Analysing Chris Dawson’s road from Leeds United to Grantham Town

Speak to any Leeds United fan during 2012 about the best prospects in the academy and almost everyone would have said Chris Dawson was the one they were most excited about. Still just a teenager, 17-year-old Dawson was receiving promising reviews from everyone around the u-21 setup.

This even prompted Neil Warnock, Whites boss at the time, to hand the teenager his first ever professional contract as Dawson put pen to paper on a three-year deal that would see him stay with Leeds until 2016. On the 13th of April 2013, the diminutive midfielder was given his first ever run out in a Leeds shirt, when United hosted Derby County at Elland Road.

At just 18-years-old, Dawson lasted 57 minutes before Warnock hooked him off in what would be his last game as Leeds United manager.
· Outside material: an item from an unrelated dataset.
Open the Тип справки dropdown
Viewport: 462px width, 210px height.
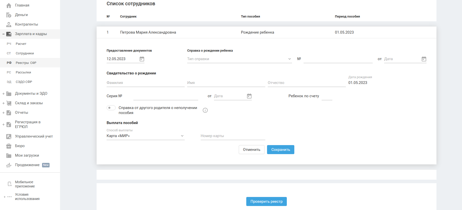(239, 59)
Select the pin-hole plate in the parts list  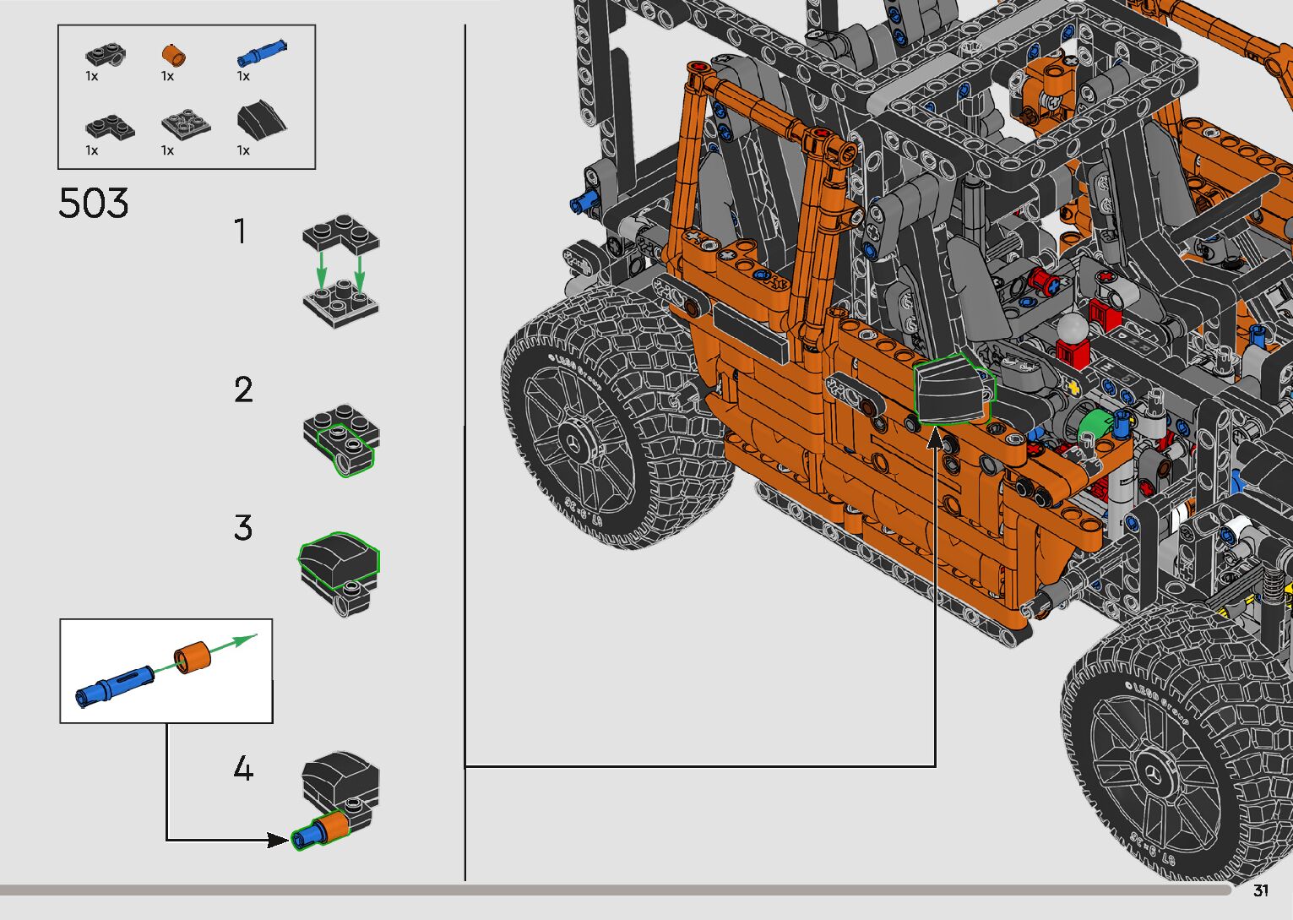click(106, 56)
Shoulder surgery would rule Dawson out of the 2013/2014 season at Leeds but David Hockaday’s shock appointment as Leeds boss promised a new beginning for the midfielder, who Hockaday described as being “lost in the system” but not before vowing to make him a star again.
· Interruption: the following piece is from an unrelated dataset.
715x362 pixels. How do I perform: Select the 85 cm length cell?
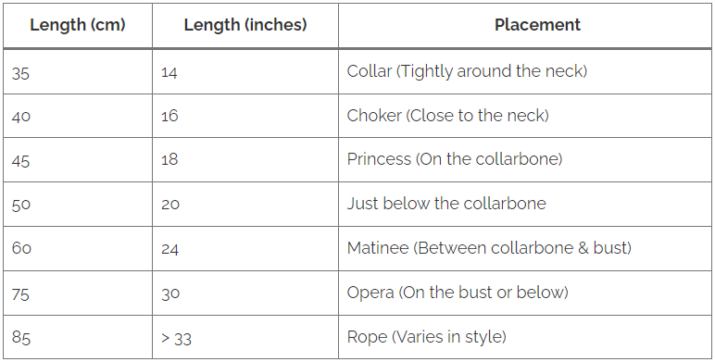[78, 336]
Sadly for Dawson, the craziest era of Leeds United’s history was about to begin. After just 6 games and 70 days in charge, Hockaday was fired by Leeds’ enigmatic owner Massimo Cellino. Another four managers would come and go over the next two years as Dawson’s time at Leeds drew to an end, having played just four games and 93 minutes for the West Yorkshire giants before being released.

Next up for Dawson was Rotherham United as he signed an 18-month deal in January 2016 but it would be a fruitless spell at the New York Stadium with Dawson loaned out before ever making an appearance. This is where it begins to get quite peculiar as Dawson made his way to Norway to link up with Viking Stavanger, where he would make nine appearances before returning to Rotherham, where he was duly released, again.
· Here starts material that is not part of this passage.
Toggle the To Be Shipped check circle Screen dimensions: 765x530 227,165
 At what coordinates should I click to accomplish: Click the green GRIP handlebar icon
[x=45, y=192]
An anterior cruciate ligament injury would see Dawson on the sidelines for a while before joining up with Scarborough Athletic for the second half of the 2017/2018 campaign. It wasn’t to be for Dawson on the North Yorkshire coast and, instead, he would move to Bradford Park Avenue in July 2018. Still only 23, this would have been a tough pill for Dawson to swallow after once playing for Leeds United but it represented a good chance to start again at an established club in non-league football.

That theory has begun to fall apart a bit after Bradford Park Avenue loaned him out to Grantham Town in February 2019 for a month. It’s hard to ignore the trend here, and the way Dawson’s career has gone leaves the burning question, where has it all gone wrong?

This was a player who was being spoken about in the same breath as James Milner. While Dawson has struggled, Milner is playing an influential role in Liverpool’s title challenge. Despite being top of the league, the pros at betconnect, a social betting platform, suggest the Reds don’t have the character to get over the line, predicting Manchester City to pull clear in the final weeks of the campaign in their Premier League betting tips; however, it certainly cannot be disputed that Liverpool have had an outstanding season, with Milner definitely contributing to this. Known as Mr. Reliable and a consummate professional, a quick look at his stats make for phenomenal reading.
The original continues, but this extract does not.